What he has told us is that as good landlords they will have regard to these things, and that, if they do not, the Government, or the Chancellor of the Exchequer, can give a direction that they should. I am still in some doubt whether the Chancellor can give a direction to require the Crown Commissioners to do something which in terms they are not obliged to do under tie Bill. They may do it, and no doubt, so long as the Crown Commissioners are directed by the spirit of good public relations, they will. But if they decided in a particular case that the stakes were so high that the interests of good management and the return that they could not superseded the interests of good planning, they would be in a position to consider the profit rather than the interest of the amenities of the neighbourhood. In that case, I still say that the Chancellor could not require them to exercise their functions in the way he would wish it.

However, having said hat, I am prepared to admit that the point is, to a great extent perhaps, somewhat academic, because I cannot imagine that the Crown Commissioners would, in fact, wish to challenge a direction if the Minister felt disposed to issue one. If I have the assurance, and if my noble friend is satisfied with the assurance, that in practice the Chancellor will have regard to town planning considerations if, by some chance, the Commissioners should omit them, I shall be content.
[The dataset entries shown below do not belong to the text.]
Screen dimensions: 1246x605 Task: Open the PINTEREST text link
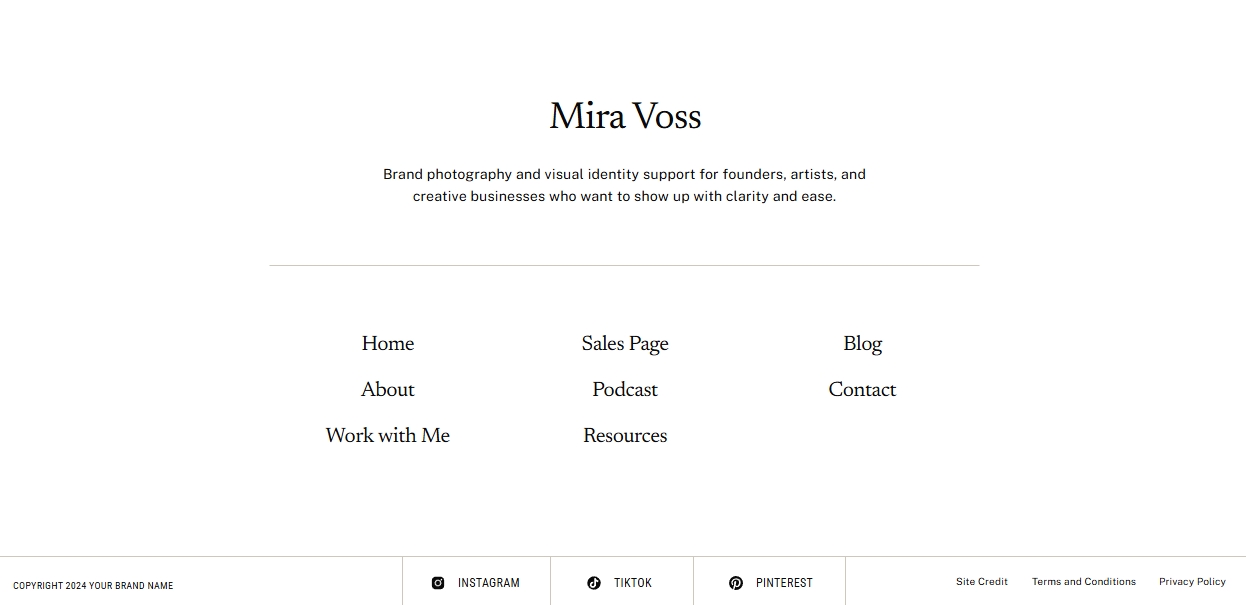784,583
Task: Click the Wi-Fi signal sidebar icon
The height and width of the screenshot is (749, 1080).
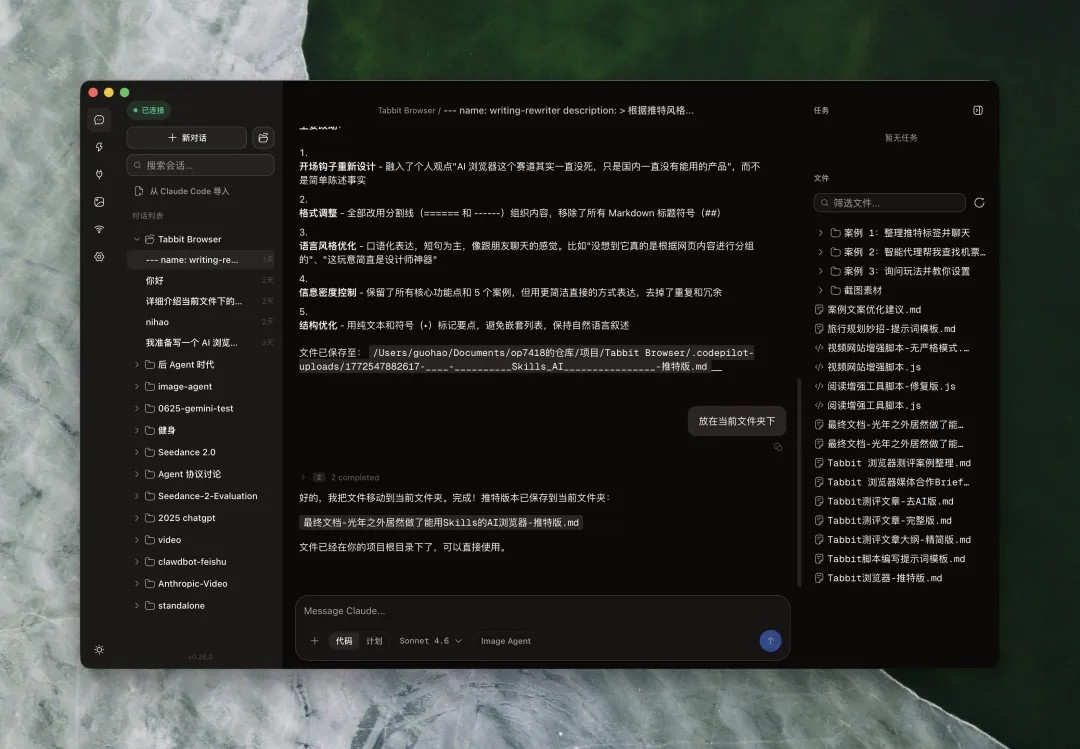Action: 99,229
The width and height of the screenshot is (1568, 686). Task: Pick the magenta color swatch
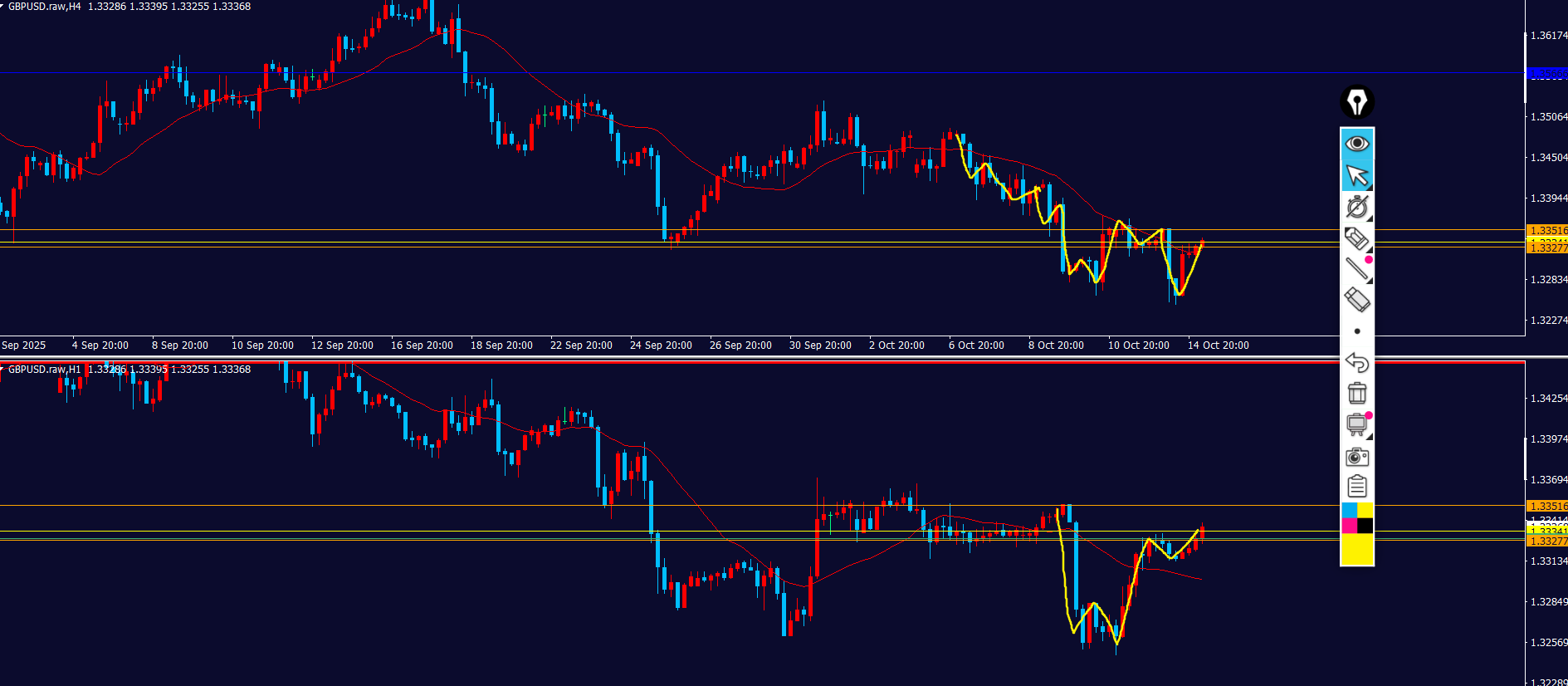1349,526
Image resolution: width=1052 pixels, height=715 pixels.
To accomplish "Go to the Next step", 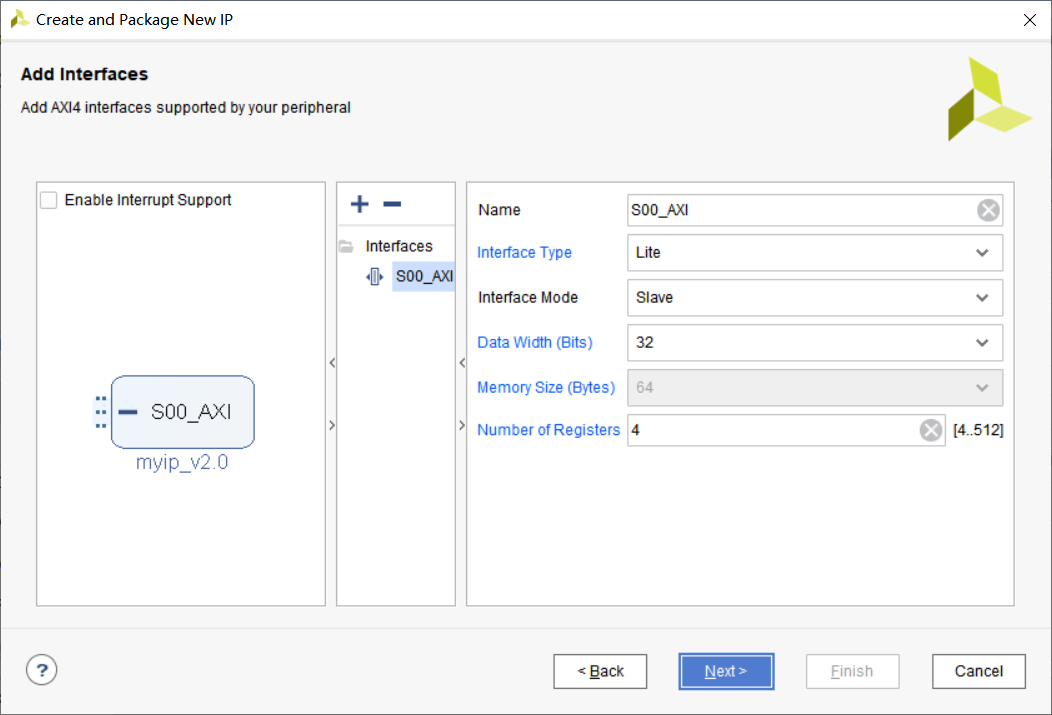I will pos(726,671).
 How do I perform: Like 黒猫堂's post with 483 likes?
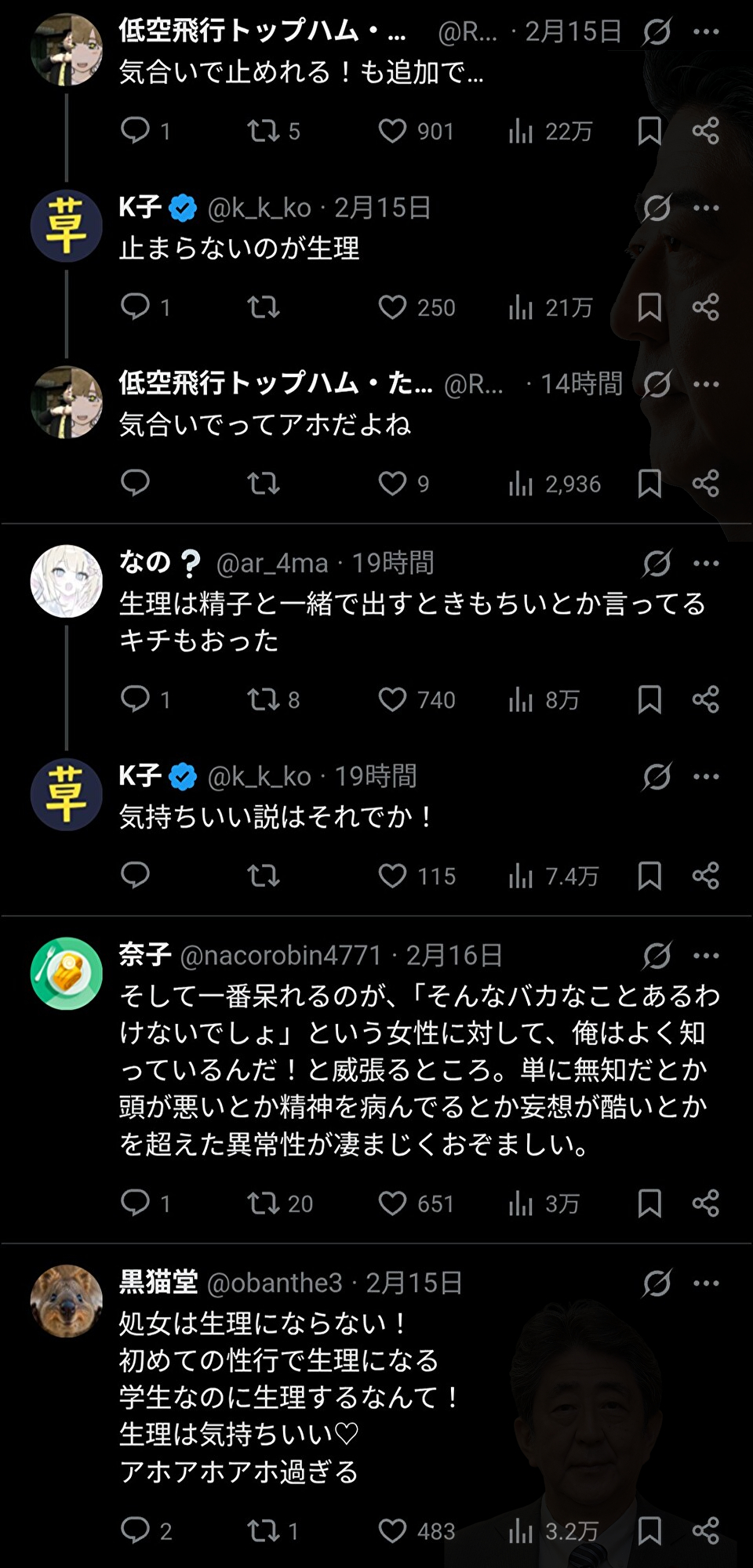click(x=392, y=1530)
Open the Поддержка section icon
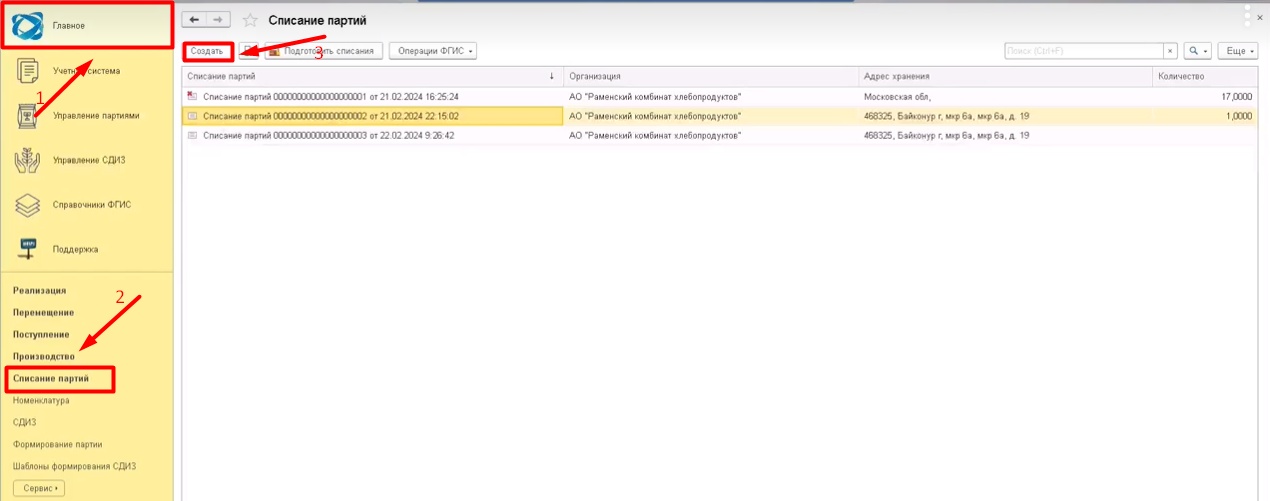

This might arise in specific cases of great public interest and controversy. For instance, I do not know who is the owner of Piccadilly Circus, about which there has been a good deal of fuss; but in that case it is no doubt the fact that the interest of getting good value has dominated the interests of good town planning. In such a case (and this is purely hypothetical, because I have no idea who are the owners of Piccadilly Circus),if the owners do happen to be the Crown Commissioners, and if the Chancellor would be prepared to step in and say, "You must have regard to good town planning, even if your return is slightly less", then, as I have said, I do not imagine the Crown Commissioners would want to dispute that, or to go to the courts and say that, under subsection (4) of Clause 1 of the Bill, the Minister has no right to issue such a direction. I cannot conceive of that. So I am content if it is clearly understood that they will have regard to town planning considerations, and that, if necessary, the Chancellor would exercise his power of issuing a direction under subsection (4) of Clause 1. In those circumstances, subject to the agreement of my noble friends, I should not wish to impede the business of the House, and I would agree to the Bill's receiving a Third Reading to-day.


My Lords, I am very grateful to the noble Lord for what he has said, and I am sorry that. I have not been able to satisfy him entirely by getting the inclusion of the additional words in this subsection. I do not think it would be the wish of the House that I should again go over the ground which we covered on Second Reading and on Committee stage, as to the precise difference between good management and town planning, and as to the precise duties and the nature of the Crown Estate Commissioners' Office.

As for the assurance for which he has asked me, I do not on my own authority, of course, give such an assurance, but I cannot help feeling that really such an assurance is implicit in this legal opinion which I have given, and which, as I said, has been approved by my noble and learned friend who sits on the Woolsack. I cannot believe that the Law Officers of the Crown, and therefore the Chancellor of the Exchequer, would in any way differ from this interpretation. I hope that the noble Lord will consider that a satisfactory reply; and I really feel that there is nothing to worry about. I think that he himself is fairly confident that the Crown Estate Commissioners will comply with any such direction, and would not argue the case in a matter of town planning where the Minister became involved. I thank noble Lords very much for their consent and agreement.

On Question, Motion agreed to.

Then Standing Order No. 41 having been suspended (pursuant to the Resolution of July 13):


My Lords, I beg to move that this Bill be now read a third time.

Moved, That the Bill be read 3a.—(Lord Hastings.)

On Question, Bill read 3a, and passed.